Reversal of Hemodialysis Granulocytopenia and Pulmonary Leukostasis

Abstract
The transient granulocytopenia of hemodialysis results indirectly from plasma complement activation by dialyzer cellophane membranes. The C5adesarg so produced can induce reversible granulocyte aggregation in vitro and in vivo, and we hypothesized that the pulmonary leukostasis responsible for the granulocytopenia results from embolization of aggregates formed under the influence of C5adesarg produced in the dialyzer. These studies were designed to measure C5adesarg generation during dialysis by granulocyte aggregometry and to determine the reason for the transience of the leukostasis. C5adesarg generation was equally evident throughout dialysis, persisting well after granulocytopenia had reversed, and dialyzer-induced complement activation was insufficient to produce significant depletion of plasma complement titers.

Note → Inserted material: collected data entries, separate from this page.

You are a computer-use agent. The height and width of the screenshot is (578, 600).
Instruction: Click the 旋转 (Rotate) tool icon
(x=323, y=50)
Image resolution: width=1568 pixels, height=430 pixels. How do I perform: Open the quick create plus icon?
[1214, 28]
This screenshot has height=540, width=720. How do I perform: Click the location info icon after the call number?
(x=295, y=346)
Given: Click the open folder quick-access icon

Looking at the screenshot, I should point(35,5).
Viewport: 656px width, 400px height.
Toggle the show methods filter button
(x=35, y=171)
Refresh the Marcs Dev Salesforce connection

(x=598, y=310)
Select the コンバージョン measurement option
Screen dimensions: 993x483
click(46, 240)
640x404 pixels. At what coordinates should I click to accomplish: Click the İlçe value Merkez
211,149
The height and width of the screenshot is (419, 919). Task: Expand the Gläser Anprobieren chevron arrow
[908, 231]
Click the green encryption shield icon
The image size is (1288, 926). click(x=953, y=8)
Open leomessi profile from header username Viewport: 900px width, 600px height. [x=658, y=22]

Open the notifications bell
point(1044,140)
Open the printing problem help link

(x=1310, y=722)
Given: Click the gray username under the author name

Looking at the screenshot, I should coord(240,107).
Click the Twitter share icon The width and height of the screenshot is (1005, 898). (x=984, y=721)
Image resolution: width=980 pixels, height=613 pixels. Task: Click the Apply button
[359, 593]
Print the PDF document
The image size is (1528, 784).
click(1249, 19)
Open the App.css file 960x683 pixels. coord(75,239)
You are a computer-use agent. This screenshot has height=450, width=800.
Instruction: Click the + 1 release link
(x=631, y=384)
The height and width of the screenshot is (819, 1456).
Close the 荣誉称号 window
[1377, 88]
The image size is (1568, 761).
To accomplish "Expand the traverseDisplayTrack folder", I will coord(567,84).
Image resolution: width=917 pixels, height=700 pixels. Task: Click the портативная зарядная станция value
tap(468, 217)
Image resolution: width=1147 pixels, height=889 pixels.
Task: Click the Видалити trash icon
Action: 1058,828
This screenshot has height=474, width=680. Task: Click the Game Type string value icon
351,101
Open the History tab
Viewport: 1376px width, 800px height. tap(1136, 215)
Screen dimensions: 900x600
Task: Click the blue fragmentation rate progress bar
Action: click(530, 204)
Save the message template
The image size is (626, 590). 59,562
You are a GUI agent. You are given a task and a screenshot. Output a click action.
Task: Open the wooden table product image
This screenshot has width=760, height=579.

That granulocyte deactivation might be responsible for the transience was suggested by the absence of the usual granulocytopenia in a patient with uniquely high levels of C5adesarg in his predialysis plasma. Granulocytes drawn from seven stable uremic patients after granulocytopenia had reversed exhibited a dose-related, selective and irreversible refractoriness to stimulation with C5adesarg, but their responses to n-formyl-Met-Leu-Phe remained normal. Identical deactivation was produced in normal cells by short- or long-term exposure of C5adesarg in vitro. These studies suggest that C5adesarg is indeed generated by the dialyzer throughout hemodialysis and that the transience of the leukostasis and granulocytopenia is due to selective down-regulation of cellular responses to C5adesarg—a phenomenon that hitherto has been described only in vitro and that may be important in limiting the deleterious effects of adherent granulocytes on the endothelium in patients with intravascular complement activation.